Nach einer tiefgründigen Auseinandersetzung mit fundierter fachwissenschaftlicher Literatur und der Analyse empirischer Daten ist festzustellen, dass eine absolute Synthese beider Bereiche, Künstler*in und Pädagoge*in gleichermaßen zu sein, nicht erreicht werden kann. Ein Grund hierfür liegt hier in den unterschiedlichen Aufgaben und Eigenschaften der Berufsgruppen: Ist die Künstlerpersönlichkeit eher ein auf sich Selbst und dessen Entfaltung gerichtetes Wesen, so drängt die Identifikation mit der Rolle als Pädagoge*in eher nach einer grundsätzlichen Offenheit, Vermittlungs- und Erziehungsbereitschaft. (vgl. Dreyer 2005, S.263) Die anfänglich betrachteten zwei Seelen in der Brust des Kunstpädagogen können demnach nicht vereint werden. 

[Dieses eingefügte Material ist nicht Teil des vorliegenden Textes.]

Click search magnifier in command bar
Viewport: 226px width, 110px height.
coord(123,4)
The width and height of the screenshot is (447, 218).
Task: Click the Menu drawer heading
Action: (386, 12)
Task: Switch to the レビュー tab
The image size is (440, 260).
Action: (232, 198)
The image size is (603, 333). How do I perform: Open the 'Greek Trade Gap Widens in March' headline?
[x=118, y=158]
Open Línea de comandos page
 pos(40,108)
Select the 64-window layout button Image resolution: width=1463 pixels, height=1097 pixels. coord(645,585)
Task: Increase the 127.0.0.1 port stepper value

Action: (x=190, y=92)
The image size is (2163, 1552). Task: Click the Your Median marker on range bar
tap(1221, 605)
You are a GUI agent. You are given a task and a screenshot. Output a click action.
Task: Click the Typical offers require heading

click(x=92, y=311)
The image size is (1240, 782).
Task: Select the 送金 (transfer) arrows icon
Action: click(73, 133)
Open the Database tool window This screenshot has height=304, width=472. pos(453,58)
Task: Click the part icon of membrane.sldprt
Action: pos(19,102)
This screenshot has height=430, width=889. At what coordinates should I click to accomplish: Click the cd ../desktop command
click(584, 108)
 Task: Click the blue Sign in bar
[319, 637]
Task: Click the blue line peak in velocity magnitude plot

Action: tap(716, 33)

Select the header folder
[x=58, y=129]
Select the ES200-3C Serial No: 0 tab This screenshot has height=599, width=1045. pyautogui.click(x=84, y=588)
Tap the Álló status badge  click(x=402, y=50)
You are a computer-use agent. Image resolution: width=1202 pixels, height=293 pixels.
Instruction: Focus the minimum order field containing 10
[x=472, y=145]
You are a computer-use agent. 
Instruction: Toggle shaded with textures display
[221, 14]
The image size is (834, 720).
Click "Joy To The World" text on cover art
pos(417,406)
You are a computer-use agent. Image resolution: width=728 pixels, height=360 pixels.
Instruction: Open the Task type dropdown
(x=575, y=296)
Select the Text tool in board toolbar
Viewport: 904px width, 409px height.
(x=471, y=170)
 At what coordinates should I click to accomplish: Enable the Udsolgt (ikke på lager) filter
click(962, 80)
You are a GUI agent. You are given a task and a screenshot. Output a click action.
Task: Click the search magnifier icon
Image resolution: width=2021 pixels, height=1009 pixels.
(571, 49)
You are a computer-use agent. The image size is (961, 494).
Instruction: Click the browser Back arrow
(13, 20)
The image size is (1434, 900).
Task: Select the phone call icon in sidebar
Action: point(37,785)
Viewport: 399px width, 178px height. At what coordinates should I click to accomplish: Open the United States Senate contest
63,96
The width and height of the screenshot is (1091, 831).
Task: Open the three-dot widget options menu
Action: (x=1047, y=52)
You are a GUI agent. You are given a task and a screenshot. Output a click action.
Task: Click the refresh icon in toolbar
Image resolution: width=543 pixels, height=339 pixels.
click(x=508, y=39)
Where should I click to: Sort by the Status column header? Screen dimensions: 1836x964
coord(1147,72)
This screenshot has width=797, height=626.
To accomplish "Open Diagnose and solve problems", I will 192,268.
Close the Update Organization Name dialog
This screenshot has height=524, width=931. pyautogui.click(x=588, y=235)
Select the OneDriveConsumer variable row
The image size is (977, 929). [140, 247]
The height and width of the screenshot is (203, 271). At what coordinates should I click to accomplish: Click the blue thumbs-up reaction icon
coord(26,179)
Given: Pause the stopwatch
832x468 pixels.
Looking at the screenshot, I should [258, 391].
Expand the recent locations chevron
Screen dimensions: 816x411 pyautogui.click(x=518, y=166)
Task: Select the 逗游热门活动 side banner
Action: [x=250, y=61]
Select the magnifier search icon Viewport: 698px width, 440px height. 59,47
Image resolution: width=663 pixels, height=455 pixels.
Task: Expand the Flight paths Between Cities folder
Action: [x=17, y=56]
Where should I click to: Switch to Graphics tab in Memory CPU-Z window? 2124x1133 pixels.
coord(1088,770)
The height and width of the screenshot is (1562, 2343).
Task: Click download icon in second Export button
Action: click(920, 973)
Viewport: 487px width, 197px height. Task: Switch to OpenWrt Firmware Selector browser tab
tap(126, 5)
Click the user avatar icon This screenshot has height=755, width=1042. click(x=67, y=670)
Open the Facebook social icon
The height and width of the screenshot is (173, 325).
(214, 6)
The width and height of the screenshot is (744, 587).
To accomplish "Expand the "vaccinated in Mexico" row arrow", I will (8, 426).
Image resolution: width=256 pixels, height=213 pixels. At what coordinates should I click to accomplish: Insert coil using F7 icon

Dennoch gibt es Möglichkeiten, sich der Synthese beider Berufsfelder anzunähern und eine produktive Balance in der Arbeit als Künstler*in und Kunstpädagoge*in zu erzielen. Es kann beispielsweise das unterrichtende Stundenvolumen reduziert oder bzw. und Räume der Schule für die ästhetisch-künstlerischen Prozesse zur Verfügung gestellt und genutzt werden. Dabei ist es für die betreffende Person jedoch ebenso wichtig das berufsbiographisch abhängige wechselnde Gleichgewicht beider Berufsfelder anzuerkennen und stets zu reflektieren. 


Im Rahmen der künstlerischen wie theoriegeleitet reflexiven Auseinandersetzung mit dem Disput zwischen Kunst und Pädagogik konnte auch ich mir meiner künstlerischen und pädagogischen Identität bewusst werden. Mir ist es gelungen, in diesem Kontext meinen Standort in beiden Berufsrollen zu erkennen und meine vergangenen Sichtweisen und Handlungen selbstkritisch zu hinterfragen.